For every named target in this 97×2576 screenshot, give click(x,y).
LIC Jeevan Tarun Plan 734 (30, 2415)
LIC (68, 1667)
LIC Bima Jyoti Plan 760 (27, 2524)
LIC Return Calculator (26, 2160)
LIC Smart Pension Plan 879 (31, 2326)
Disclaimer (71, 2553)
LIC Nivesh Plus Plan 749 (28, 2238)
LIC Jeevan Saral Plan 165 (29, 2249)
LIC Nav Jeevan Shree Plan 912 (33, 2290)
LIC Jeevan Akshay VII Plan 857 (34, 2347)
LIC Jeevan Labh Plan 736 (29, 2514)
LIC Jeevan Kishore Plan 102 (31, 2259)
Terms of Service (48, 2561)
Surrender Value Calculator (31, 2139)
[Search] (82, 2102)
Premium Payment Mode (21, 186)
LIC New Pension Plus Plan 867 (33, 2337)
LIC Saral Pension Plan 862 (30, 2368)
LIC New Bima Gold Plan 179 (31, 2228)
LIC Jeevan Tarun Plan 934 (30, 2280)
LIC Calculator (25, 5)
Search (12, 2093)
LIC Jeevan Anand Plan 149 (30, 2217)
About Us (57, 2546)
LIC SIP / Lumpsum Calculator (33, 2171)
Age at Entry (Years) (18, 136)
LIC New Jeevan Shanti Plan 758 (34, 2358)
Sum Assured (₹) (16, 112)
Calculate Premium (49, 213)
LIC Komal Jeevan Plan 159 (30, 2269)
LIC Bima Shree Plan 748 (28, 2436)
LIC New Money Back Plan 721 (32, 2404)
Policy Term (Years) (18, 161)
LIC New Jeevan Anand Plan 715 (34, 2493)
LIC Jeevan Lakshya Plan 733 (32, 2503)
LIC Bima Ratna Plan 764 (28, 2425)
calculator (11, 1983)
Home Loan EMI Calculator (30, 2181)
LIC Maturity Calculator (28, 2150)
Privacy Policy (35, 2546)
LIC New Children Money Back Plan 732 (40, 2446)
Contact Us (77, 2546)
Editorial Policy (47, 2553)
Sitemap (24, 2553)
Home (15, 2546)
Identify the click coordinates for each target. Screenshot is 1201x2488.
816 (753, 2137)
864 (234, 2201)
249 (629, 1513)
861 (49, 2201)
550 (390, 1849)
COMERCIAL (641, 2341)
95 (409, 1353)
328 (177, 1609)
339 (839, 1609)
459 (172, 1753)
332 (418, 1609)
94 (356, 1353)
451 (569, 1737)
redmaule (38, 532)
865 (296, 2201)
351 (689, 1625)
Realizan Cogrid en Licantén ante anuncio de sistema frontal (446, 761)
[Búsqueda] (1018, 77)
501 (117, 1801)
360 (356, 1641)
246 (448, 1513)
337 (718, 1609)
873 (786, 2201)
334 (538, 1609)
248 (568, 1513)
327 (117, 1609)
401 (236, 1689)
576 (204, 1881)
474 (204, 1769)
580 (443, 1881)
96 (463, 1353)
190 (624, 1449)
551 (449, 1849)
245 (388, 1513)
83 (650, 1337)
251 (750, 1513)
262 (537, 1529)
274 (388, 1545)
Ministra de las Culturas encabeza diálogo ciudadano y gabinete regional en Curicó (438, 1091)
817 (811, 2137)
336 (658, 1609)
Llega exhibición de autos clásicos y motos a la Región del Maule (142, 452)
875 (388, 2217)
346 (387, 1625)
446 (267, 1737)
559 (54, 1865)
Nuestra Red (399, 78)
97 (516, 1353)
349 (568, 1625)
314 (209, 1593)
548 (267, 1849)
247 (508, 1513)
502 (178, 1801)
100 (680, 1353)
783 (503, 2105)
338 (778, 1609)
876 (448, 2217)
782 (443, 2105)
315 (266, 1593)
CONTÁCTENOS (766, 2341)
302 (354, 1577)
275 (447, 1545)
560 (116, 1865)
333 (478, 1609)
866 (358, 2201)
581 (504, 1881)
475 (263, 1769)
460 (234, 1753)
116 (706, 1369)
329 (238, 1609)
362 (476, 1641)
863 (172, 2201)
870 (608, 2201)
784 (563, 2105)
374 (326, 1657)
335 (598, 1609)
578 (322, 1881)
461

★ ★ ★ ★ ★ ★ ★

WRITTEN INSTRUCTION
Reproduce the rows above from the start through the line containing "LIC Jeevan Tarun Plan 934 (30, 2280)", keeping the request line, and shift every coordinate in the answers, both x and y, by -85.

FINAL RESULT
For every named target in this 97×2576 screenshot, give click(x,y).
LIC Jeevan Tarun Plan 734 (-55, 2330)
LIC (-17, 1582)
LIC Bima Jyoti Plan 760 (-58, 2439)
LIC Return Calculator (-59, 2075)
LIC Smart Pension Plan 879 (-54, 2241)
Disclaimer (-14, 2468)
LIC Nivesh Plus Plan 749 (-57, 2153)
LIC Jeevan Saral Plan 165 (-56, 2164)
LIC Nav Jeevan Shree Plan 912 (-52, 2205)
LIC Jeevan Akshay VII Plan 857 (-51, 2262)
LIC Jeevan Labh Plan 736 (-56, 2429)
LIC Jeevan Kishore Plan 102 (-54, 2174)
Terms of Service (-37, 2476)
Surrender Value Calculator (-54, 2054)
[Search] (-3, 2017)
Premium Payment Mode (-64, 101)
LIC New Pension Plus Plan 867 (-52, 2252)
LIC Saral Pension Plan 862 (-55, 2283)
LIC New Bima Gold Plan 179 (-54, 2143)
LIC Jeevan Tarun Plan 934 (-55, 2195)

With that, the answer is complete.